WORK ORDER: Reproduce the passage of the article on Kavarea Applewhite's track career, starting with "Staying on track, staying" and going on through "But not Kavarea.".

===== READING TEXT =====

Staying on track, staying in your lane and finishing what you start are aspects all of us can relate to in life’s journey.
Huntington’s Kavarea Applewhite admits staying on track isn’t easy. But for Applewhite, his discipline and dedication on the track is what separates him from others his age.
Kavarea began running track competitively his freshman year. The outcome of his first-ever race would likely have meant the last race for others. But not Kavarea.
"I placed dead last,” Kavarea said smiling.
“Even though I placed dead last, I still had the courage to keep running. I stuck with it, stuck it out, grinded, you know hard work," he said.
Through hard work and an average of 20 hours per week on the track, Kavarea is your reigning LHSAA Class 4A state champion in the 400 meter dash.
"People say that's a hard race, I say that's a breeze race, it's fun," said Kavarea.
400 meters is one full lap, sprinting, around the track.
"I enjoy running it and it's the race I love to do," he said.
In doing what he loves, just three years of competitive racing, Kavarea's hardware speaks for itself.
Kavarea has won enough medals to date, that if he laid them down on the track, they could complete 400 meters.
But if entering the world were a track meet, Kavarea would have been disqualified for jumping the gun.
"He was born 2 and a half months premature, and with that comes a lot of medical problems," said Kimberly Applewhite, Kavarea’s Mom.
Kavarea and his twin brother, Jamarea, used sports as a way to overcome health obstacles.
"For about 5 years, he was on a lot of medications to help control the high blood pressure until he started running track,” said Applewhite.
“Once he started running track and becoming more active, by his 9th grade year, he was able to come off all medications,” she said.
Kavarea says his family's support at every race, from start to finish fuels his fire.
“To see my family in the stands, cheering me on, with my name on their shirt, supporting me just means everything to me man,” said Kavarea.
"And as a mother I'm always proud of him and when he looks in the stands he always sees Mom cheering him on all the way and I'm so very proud of him,” said Kimberly Applewhite.
“I'm happy for him and I feel like he's accomplishing a lot," she said.
Huntington's track Coach, LeRonn Burris, has been in Kavarea's shoes.

===== DATA PROVIDED =====

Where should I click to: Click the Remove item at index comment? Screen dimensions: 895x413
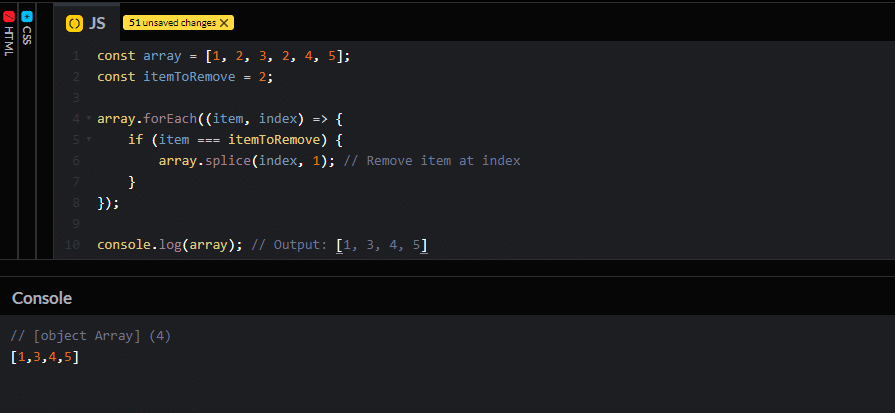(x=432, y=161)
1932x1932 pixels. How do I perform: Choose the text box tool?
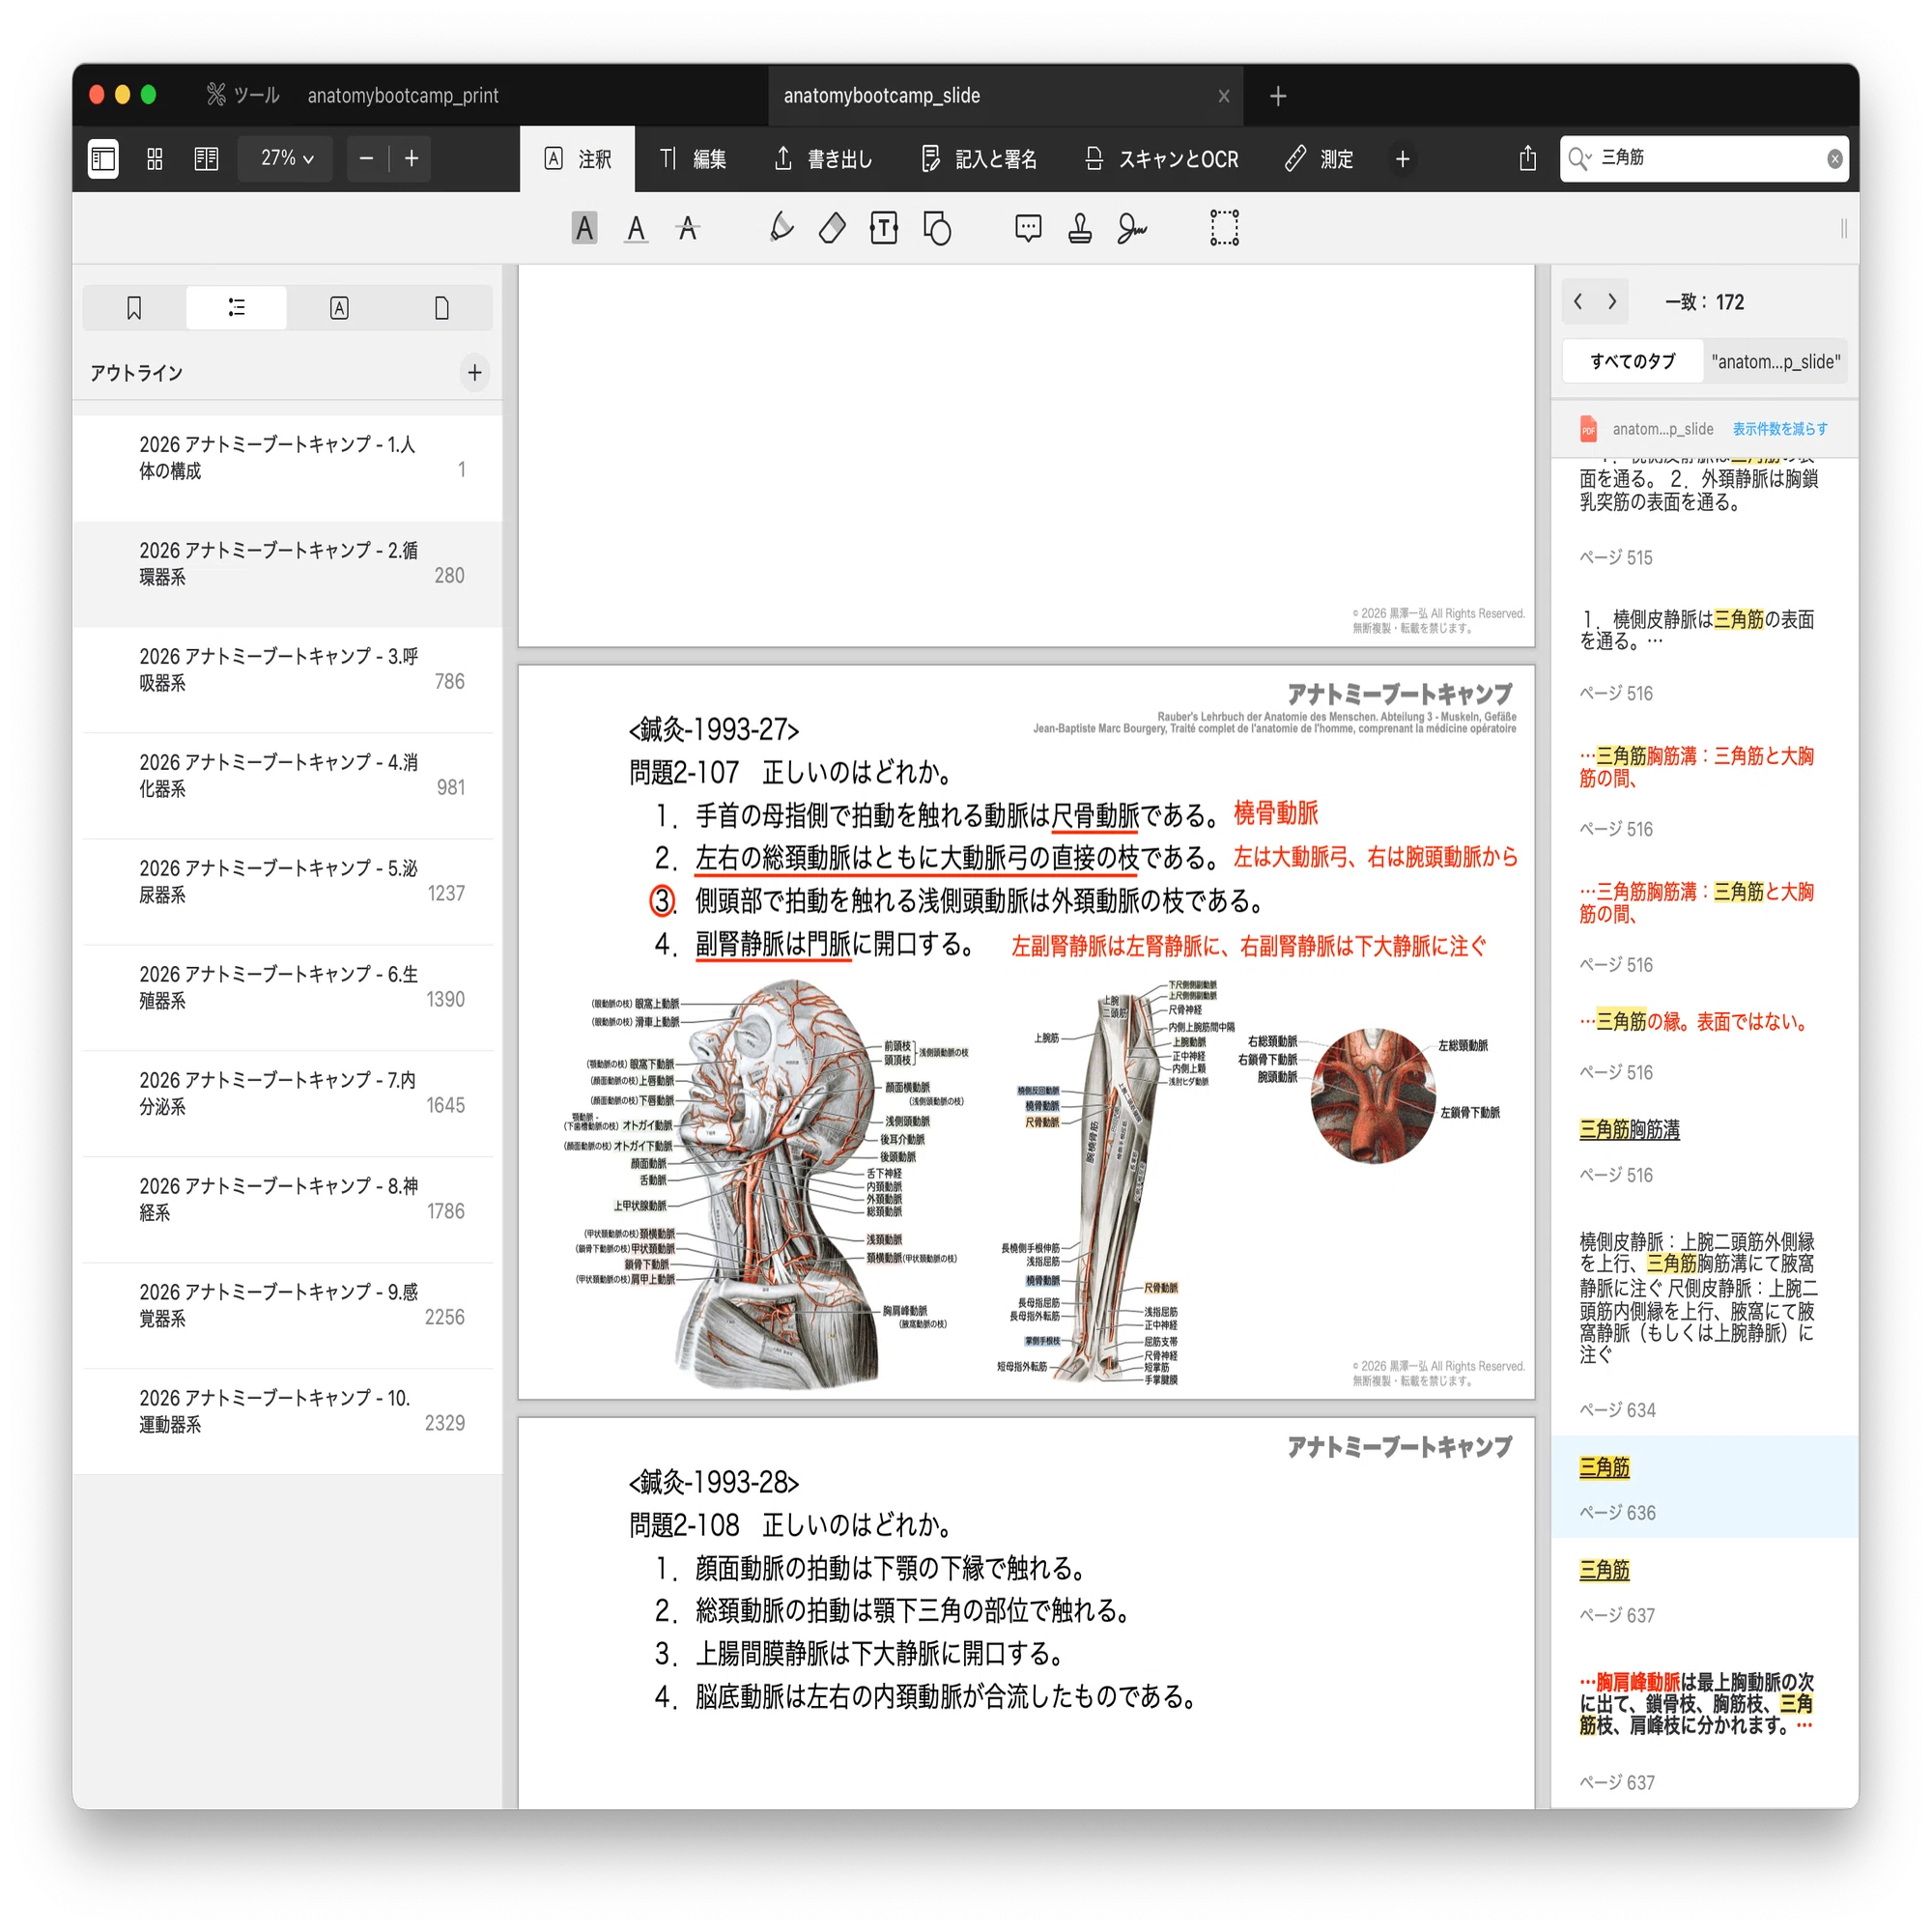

=====

SOLUTION TO THIS TASK:
Staying on track, staying in your lane and finishing what you start are aspects all of us can relate to in life’s journey.
Huntington’s Kavarea Applewhite admits staying on track isn’t easy. But for Applewhite, his discipline and dedication on the track is what separates him from others his age.
Kavarea began running track competitively his freshman year. The outcome of his first-ever race would likely have meant the last race for others. But not Kavarea.